_EXERCISE PASSAGE:_
Communication assistance in Israel (סל תקשורת, Sal Tikshoret, lit. "Communication Basket"), is supplied to the Deaf and Hard of Hearing community in Israel by the Ministry of Social Affairs and Social Services (Molsa), after the demonstrations of The Association of the Deaf in Israel (Acha), which were held from May 5, 2002 until June 12, 2002.

== History ==
In the winter of 2002, the Disabled people in Israel demanded a higher Disability allowance, and demonstrated in front of the Israeli Government. After 78 days, they reached an agreement which was made by Avigdor Yitzhaki, the CEO of the Prime Minister's Office.

Following the model of the Disabled people's strike which ended, the chairman of Acha Aharon Eini launched on May 5, 2002, a struggle whose headline was "A Deaf Government", for improving the conditions of the Deaf people in Israel. He did it after months of talks with the National Insurance Institute and Molsa, which resulted nothing.

Eini also published a full list of the demands of the Israeli Deaf people, which included among the rest:
1. A communication assistance with purchasing accessories modified for Deaf people, like a flashing doorbell, a vibrating alarm clock, an Infant crying detector.
2. Interpretation by sign language and subtitles in news programs during reasonable viewing hours (operated in 2018 by Closed captioning).
3. Increasing of Israeli sign language interpretation hours from 16 hours to 50 hours during a year for every Deaf person.

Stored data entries
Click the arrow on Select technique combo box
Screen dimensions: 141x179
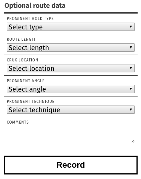click(x=131, y=110)
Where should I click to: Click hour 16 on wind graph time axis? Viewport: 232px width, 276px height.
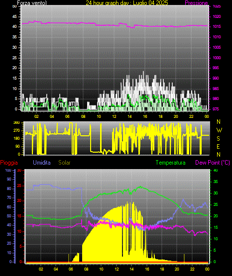(x=145, y=116)
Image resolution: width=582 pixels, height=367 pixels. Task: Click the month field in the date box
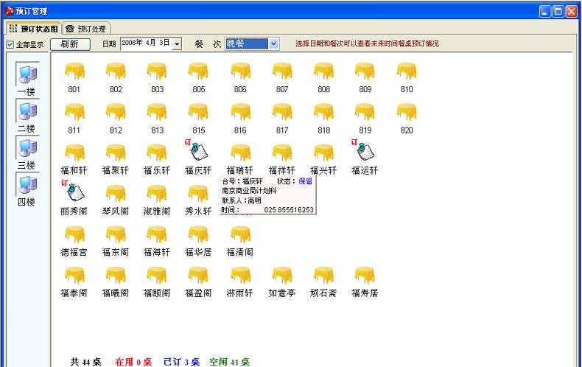(153, 44)
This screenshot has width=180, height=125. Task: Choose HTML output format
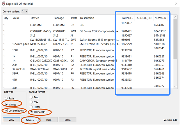tap(31, 107)
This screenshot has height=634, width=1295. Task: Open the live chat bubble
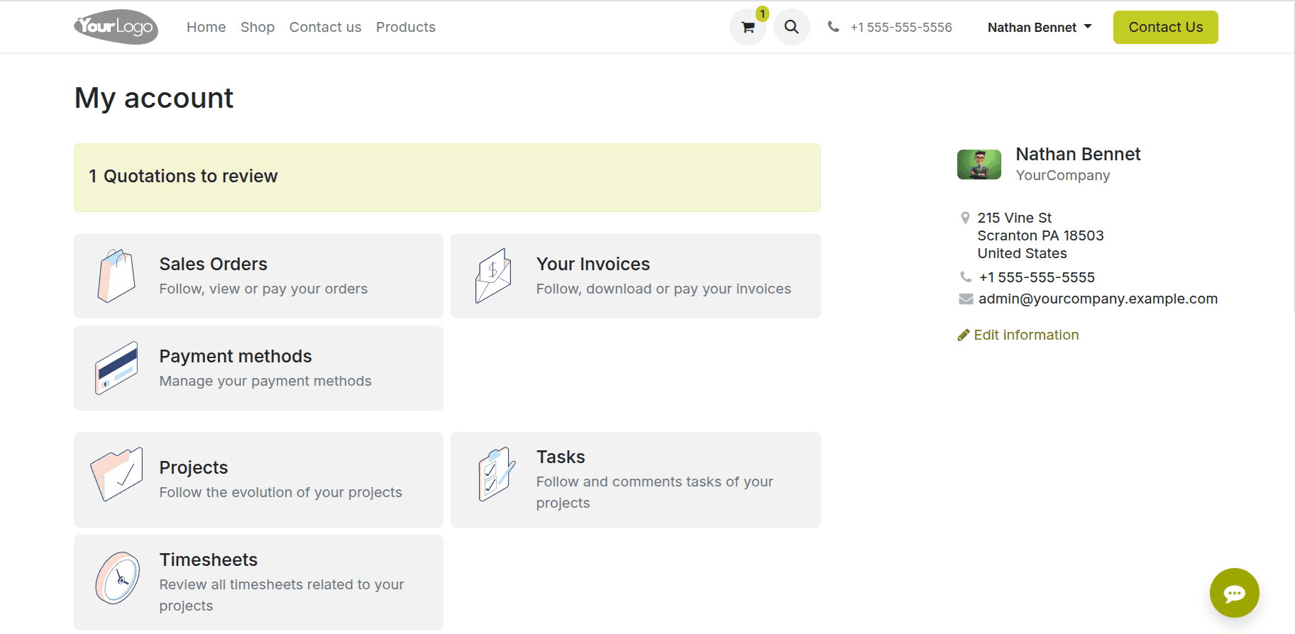click(x=1234, y=593)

_REQUIRED ACTION:_
In the passage on communication assistance in Israel, what was the headline of the struggle that Aharon Eini launched on May 5, 2002?

_EXERCISE RESPONSE:_
"A Deaf Government"